[Supplied records]
^^^^^^^^^^^^^^^^
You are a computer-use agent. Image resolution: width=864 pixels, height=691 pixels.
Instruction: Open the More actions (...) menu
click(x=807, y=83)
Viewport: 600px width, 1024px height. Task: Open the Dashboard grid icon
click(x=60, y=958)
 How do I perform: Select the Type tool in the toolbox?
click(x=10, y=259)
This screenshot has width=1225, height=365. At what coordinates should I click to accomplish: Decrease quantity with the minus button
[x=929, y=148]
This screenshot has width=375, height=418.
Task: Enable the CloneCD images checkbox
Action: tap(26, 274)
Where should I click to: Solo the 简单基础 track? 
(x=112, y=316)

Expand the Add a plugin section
^^^^^^^^^^^^^^^^
[What needs to be done] From the first line to the last, retype the material exactly.

[Answer section]
You are a computer-use agent. Image resolution: width=864 pixels, height=691 pixels.
Instruction: Open the More actions (...) menu
click(x=807, y=83)
Viewport: 600px width, 1024px height. Task: Open the Dashboard grid icon
click(x=60, y=958)
 How do I perform: Select the Type tool in the toolbox?
click(x=10, y=259)
This screenshot has width=1225, height=365. At what coordinates should I click to accomplish: Decrease quantity with the minus button
[x=929, y=148]
This screenshot has width=375, height=418.
Task: Enable the CloneCD images checkbox
Action: tap(26, 274)
Where should I click to: Solo the 简单基础 track? 
(x=112, y=316)

Expand the Add a plugin section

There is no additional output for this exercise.